Return every line of the listing that includes the string "editor".

#### Given entries ####

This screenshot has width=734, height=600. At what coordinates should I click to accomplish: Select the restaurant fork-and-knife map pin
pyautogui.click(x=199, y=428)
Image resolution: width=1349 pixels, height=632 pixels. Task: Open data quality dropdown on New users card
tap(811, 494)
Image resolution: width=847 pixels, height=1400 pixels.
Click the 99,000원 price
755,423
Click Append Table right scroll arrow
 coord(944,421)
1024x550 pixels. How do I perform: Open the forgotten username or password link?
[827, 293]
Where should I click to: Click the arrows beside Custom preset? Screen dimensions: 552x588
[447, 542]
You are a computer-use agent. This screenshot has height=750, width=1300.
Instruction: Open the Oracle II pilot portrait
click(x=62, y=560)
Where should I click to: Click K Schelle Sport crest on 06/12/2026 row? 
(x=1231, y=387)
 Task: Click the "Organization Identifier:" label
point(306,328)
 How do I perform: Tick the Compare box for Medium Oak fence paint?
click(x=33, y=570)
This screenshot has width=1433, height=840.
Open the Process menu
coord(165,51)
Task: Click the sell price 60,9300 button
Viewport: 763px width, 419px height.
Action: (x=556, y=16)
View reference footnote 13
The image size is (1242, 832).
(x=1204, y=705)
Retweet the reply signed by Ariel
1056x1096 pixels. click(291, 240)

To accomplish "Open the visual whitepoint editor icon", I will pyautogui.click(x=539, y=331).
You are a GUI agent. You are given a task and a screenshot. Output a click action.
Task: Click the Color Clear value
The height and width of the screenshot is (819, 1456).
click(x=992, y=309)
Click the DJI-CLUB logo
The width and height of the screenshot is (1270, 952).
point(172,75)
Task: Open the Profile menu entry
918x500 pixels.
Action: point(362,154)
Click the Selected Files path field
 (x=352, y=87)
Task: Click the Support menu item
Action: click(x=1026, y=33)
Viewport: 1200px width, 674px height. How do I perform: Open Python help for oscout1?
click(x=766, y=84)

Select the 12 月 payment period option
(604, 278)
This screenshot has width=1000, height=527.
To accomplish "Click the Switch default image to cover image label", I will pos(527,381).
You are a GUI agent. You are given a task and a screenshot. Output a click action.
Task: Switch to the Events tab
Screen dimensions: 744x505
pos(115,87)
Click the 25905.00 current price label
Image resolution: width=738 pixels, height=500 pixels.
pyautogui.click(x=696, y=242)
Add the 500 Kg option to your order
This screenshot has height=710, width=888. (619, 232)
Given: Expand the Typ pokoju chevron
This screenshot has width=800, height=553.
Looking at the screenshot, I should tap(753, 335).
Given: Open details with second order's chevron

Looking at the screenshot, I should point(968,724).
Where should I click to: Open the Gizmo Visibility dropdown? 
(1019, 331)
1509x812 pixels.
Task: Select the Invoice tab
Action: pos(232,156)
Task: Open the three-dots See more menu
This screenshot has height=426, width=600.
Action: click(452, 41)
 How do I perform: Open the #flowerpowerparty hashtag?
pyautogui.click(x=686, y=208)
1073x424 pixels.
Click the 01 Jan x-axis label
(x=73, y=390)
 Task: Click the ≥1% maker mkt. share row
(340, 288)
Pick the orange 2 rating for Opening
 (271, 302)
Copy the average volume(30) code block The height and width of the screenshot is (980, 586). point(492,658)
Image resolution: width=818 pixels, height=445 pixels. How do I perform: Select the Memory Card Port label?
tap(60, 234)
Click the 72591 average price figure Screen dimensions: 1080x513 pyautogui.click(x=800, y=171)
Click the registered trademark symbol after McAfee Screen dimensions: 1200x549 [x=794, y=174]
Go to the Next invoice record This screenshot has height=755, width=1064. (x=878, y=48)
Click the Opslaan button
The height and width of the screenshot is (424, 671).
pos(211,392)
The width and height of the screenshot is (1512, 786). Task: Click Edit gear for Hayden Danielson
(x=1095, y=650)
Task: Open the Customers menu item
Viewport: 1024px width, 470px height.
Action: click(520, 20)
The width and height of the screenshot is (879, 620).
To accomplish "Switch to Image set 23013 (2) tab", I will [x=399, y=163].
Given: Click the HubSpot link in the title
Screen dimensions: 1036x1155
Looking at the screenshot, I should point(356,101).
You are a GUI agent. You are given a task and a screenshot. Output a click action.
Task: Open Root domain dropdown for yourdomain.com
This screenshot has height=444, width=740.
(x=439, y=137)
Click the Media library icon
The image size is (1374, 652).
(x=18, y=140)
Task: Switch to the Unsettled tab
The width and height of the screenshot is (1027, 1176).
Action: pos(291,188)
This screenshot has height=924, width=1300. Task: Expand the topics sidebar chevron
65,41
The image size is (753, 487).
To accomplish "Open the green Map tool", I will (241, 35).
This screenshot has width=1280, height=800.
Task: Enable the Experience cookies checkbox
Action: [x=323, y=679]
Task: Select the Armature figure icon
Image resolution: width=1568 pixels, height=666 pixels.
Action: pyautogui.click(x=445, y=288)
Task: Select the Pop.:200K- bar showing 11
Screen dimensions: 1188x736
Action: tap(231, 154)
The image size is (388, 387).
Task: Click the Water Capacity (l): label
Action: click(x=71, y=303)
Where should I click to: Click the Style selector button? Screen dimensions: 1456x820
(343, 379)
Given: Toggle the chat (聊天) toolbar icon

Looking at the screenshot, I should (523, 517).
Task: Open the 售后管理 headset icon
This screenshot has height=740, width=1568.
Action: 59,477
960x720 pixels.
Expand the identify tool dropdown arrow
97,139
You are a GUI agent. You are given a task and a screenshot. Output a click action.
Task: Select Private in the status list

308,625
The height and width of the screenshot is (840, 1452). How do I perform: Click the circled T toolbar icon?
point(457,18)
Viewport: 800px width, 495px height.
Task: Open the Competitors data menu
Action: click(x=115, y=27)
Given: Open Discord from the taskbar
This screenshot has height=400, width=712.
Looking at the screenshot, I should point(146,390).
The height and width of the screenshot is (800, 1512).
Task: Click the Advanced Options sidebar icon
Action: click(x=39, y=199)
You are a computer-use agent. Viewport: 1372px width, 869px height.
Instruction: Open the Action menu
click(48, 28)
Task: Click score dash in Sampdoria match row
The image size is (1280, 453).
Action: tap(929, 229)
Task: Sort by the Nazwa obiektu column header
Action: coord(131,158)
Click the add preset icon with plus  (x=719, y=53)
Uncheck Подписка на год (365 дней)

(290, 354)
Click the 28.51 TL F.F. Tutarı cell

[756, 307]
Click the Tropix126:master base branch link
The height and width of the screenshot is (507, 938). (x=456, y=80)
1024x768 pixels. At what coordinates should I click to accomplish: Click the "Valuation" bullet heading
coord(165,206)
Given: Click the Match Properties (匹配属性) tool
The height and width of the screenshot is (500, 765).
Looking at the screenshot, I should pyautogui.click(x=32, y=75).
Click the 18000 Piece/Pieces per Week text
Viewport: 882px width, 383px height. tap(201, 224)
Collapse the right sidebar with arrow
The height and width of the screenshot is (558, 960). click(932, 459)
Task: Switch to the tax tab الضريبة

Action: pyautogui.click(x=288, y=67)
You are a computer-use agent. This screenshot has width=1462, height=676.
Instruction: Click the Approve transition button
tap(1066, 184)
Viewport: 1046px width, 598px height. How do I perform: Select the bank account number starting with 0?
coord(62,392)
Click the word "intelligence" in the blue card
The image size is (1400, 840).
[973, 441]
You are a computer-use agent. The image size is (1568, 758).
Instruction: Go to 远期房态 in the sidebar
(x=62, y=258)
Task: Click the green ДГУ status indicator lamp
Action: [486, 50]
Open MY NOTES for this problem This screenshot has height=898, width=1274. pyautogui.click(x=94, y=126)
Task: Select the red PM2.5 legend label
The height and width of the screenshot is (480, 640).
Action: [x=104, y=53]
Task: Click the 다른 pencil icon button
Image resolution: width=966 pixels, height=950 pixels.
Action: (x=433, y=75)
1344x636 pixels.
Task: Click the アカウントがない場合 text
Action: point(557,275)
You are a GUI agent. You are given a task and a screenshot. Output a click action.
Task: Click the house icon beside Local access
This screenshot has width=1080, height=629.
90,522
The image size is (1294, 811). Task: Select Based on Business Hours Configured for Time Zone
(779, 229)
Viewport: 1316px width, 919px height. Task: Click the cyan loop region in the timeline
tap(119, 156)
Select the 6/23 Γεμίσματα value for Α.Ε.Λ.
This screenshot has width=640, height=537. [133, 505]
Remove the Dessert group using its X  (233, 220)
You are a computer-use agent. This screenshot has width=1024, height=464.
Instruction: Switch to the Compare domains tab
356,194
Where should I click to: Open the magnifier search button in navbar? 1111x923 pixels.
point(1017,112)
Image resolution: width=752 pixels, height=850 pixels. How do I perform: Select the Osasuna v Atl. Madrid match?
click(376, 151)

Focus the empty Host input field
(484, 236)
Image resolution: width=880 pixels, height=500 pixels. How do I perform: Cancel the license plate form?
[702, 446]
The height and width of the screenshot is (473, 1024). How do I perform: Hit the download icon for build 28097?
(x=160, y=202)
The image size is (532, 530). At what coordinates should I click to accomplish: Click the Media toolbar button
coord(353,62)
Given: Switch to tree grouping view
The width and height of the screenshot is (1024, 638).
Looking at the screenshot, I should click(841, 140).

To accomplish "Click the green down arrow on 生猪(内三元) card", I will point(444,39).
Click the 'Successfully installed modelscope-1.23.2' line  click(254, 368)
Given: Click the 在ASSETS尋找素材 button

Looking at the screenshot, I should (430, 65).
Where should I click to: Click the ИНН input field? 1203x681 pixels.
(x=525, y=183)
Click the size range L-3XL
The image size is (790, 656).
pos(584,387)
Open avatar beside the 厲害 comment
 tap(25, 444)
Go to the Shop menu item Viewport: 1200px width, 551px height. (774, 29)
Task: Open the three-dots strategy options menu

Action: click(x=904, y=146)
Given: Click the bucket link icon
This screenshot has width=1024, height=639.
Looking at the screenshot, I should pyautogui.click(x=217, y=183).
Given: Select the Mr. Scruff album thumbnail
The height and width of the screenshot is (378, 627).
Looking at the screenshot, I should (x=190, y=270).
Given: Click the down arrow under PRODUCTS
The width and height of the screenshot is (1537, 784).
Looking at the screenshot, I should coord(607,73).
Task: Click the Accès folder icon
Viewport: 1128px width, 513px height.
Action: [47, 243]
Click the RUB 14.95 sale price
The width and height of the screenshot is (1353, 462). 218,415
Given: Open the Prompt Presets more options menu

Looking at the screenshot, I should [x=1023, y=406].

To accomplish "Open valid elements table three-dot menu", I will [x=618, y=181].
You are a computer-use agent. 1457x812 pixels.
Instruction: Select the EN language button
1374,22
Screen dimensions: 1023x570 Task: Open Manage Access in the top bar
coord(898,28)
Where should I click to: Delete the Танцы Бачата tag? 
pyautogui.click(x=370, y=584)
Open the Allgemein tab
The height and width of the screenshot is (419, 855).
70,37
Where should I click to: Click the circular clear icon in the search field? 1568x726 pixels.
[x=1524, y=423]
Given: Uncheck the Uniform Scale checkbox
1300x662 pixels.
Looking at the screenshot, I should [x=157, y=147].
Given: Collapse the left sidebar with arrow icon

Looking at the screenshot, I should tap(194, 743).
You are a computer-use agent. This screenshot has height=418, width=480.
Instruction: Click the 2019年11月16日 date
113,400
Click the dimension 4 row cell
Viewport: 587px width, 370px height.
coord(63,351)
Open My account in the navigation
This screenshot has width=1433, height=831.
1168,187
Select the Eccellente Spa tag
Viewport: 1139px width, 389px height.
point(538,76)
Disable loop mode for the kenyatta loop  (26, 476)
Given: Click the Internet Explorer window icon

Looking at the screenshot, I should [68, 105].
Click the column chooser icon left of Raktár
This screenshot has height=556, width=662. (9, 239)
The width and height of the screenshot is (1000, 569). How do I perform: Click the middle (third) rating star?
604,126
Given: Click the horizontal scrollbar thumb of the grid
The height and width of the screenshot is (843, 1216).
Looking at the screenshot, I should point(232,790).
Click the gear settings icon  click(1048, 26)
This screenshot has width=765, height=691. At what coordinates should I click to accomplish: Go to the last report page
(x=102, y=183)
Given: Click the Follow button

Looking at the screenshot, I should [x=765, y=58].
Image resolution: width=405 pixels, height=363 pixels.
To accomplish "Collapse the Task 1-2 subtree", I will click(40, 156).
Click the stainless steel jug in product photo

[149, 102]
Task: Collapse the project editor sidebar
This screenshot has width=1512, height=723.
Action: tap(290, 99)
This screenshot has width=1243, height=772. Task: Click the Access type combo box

####

Answer box:
To accomplish "Open the visual whitepoint editor icon", I will pyautogui.click(x=539, y=331).
Task: Collapse the project editor sidebar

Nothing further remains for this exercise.